親しみを持ってほしい、実験したい--NHKがYouTubeにノーカット番組を配信する理由

鳴海淳義(編集部)2010年12月06日 20時14分

 12月6日、NHKで放送された200本以上の番組が動画共有サイト「YouTube」で視聴できるようになった。グーグルがNHKエンタープライズとコンテンツライセンス契約を締結し、YouTube上に特設サイト「NHK番組コレクション」を設置した。

 当初から公開されているのは、ノーカットの動画が約200本、すでに他のサイトで有料で配信されている番組を3分程度に編集した動画が約30本。配信の範囲は国内限定で、デバイスもPCのみに制限されているが、「プロジェクトX」や「ためしてガッテン」などの人気番組もノーカットで配信される予定だ。

 NHKエンタープライズ側でグーグルとの契約締結を進めたのは、上席執行役員 ライツ・アーカイブスセンター長の関本好則氏。NHKオンデマンドの立ち上げを経て、NHKエンタープライズに異動。現職では他社への番組提供業務と、ネット配信における権利処理チームを統括する。関本氏は12月6日に開催された記者会見でYouTubeに番組を配信する狙いについて次のように語った。

NHKエンタープライズ上席執行役員 ライツ・アーカイブスセンター長の関本好則氏NHKエンタープライズ上席執行役員 ライツ・アーカイブスセンター長の関本好則氏

関本氏:YouTubeでは正規の、つまり権利処理をすべて施した動画を公開する。YouTubeのユーザーにもなるべく権利処理されたものを多く見てほしい。グーグルと契約するにあたっては権利者の許諾を取る必要があった。

 まずNHKとの間で話し合いをして一致した見解は、YouTubeで動画を公開することでNHKの接触者数を増やしたいということ。NHKを見ていない人がYouTubeを見ている。そういうところにNHKの番組を出して親しみを持ってもらいたい。また我々が新しいメディアに全然関係していないのもどうかと思う。どういう結果になるのか実験をしてみたい。

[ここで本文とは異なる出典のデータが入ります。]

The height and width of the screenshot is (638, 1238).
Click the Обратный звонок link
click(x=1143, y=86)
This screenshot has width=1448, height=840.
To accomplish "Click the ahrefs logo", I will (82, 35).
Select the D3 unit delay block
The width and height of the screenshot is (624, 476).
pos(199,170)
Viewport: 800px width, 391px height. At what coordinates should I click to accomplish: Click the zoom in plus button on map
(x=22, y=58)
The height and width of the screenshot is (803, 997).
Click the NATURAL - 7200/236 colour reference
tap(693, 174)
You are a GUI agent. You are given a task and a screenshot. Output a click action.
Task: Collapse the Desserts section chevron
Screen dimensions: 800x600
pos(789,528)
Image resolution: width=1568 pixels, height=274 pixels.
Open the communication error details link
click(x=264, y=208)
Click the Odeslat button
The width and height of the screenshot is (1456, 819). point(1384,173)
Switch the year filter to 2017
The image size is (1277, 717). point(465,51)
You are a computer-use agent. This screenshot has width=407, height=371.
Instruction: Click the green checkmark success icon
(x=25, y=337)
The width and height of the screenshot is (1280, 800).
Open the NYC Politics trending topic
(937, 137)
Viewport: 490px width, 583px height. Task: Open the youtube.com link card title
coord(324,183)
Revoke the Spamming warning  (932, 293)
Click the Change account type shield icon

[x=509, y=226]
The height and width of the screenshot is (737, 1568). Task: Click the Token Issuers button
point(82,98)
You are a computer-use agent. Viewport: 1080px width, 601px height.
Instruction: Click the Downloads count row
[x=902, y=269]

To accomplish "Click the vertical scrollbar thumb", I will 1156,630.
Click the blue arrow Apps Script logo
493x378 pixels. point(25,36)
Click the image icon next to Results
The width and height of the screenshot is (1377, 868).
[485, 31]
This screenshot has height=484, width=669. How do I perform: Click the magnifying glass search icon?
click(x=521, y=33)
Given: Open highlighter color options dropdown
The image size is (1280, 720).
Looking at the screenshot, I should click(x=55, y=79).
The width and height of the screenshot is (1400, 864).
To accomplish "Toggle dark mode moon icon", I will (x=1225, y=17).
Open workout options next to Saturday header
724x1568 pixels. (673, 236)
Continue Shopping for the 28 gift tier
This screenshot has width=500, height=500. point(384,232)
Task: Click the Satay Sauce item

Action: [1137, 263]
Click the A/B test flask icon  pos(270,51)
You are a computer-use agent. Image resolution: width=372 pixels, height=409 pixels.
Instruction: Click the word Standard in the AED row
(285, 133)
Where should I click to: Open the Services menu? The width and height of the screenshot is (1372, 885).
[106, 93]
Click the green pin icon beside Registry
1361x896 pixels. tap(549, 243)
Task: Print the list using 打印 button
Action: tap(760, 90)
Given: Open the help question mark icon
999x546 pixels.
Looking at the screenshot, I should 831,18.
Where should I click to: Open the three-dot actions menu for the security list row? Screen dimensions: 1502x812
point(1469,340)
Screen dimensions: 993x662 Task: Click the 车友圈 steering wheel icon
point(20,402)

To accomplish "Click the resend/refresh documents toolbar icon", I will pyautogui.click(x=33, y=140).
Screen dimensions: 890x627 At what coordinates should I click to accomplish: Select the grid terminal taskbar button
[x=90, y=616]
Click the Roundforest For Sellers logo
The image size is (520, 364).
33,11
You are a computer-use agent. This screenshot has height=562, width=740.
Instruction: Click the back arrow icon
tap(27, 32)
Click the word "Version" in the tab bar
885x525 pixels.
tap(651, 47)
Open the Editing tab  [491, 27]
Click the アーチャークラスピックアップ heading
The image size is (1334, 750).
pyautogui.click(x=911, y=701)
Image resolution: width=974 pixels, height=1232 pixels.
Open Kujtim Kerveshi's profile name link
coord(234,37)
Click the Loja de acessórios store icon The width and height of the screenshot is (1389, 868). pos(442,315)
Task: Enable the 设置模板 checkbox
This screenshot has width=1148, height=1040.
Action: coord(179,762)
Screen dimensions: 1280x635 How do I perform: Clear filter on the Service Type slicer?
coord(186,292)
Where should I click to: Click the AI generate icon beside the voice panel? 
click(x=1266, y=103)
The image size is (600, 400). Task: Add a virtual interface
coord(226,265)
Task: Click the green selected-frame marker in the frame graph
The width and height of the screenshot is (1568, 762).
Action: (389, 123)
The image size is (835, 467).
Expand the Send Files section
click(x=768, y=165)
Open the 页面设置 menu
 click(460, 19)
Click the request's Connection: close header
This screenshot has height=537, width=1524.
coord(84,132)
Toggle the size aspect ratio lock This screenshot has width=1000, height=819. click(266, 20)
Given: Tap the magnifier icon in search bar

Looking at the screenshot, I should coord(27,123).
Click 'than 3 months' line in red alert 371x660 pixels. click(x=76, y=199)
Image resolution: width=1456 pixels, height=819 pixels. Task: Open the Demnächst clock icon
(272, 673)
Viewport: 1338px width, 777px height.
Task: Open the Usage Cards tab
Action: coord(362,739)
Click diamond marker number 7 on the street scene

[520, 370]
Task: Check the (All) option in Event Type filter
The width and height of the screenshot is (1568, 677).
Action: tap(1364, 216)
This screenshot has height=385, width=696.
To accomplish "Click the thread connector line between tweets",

 3分に編集した動画についてだが、NHKオンデマンドなどのサイトで有料配信している動画と同じ物をYouTubeで無料公開するのは商売上あり得ない。有料で出しているものは3分に編集し、その後でNHKオンデマンドへの誘導窓口を作って、そちらにも入ってきてもらいたい。

 あとは違法動画対策がある。権利者の許諾を取っていない番組がYouTube上にはたくさんある。動画をYouTubeに出すことによって、YouTube上の排除システム(コンテンツIDシステム)が違法のコンテンツをチェックし、削除できるようになる。そのような違法動画対策についても実証実験をし、どんな効果があるか見てみたい。公開前から実験はしてきたが、けっこうな数の動画が削除されているようだ。

 番組というものはNHKの了解を取っただけではネットに出せない。ドラマの場合は役者や作家がおり、たった1人でもノーと言うとネットに出せない。YouTubeに出すにあたっては、NHK側と合意した点を中心に権利者団体に説明してまわった。了解してもらったコンテンツのみを出し、1人でもノーと言えば出していない。著作権法上そう決まっているからだ。今後も著作権法に従って許可をいただいた番組のみを出していく。

 これからどんな番組が何本アップされるのかと考えるだろうが、1人でもノーと言えば無理。 さらに、犯罪に関わった人のコンテンツは出せなくなる。 そういう意味で不確定要素はあるが、なるべく多くの人に正規のコンテンツを見る習慣をつけてほしいというのが私の思いだ。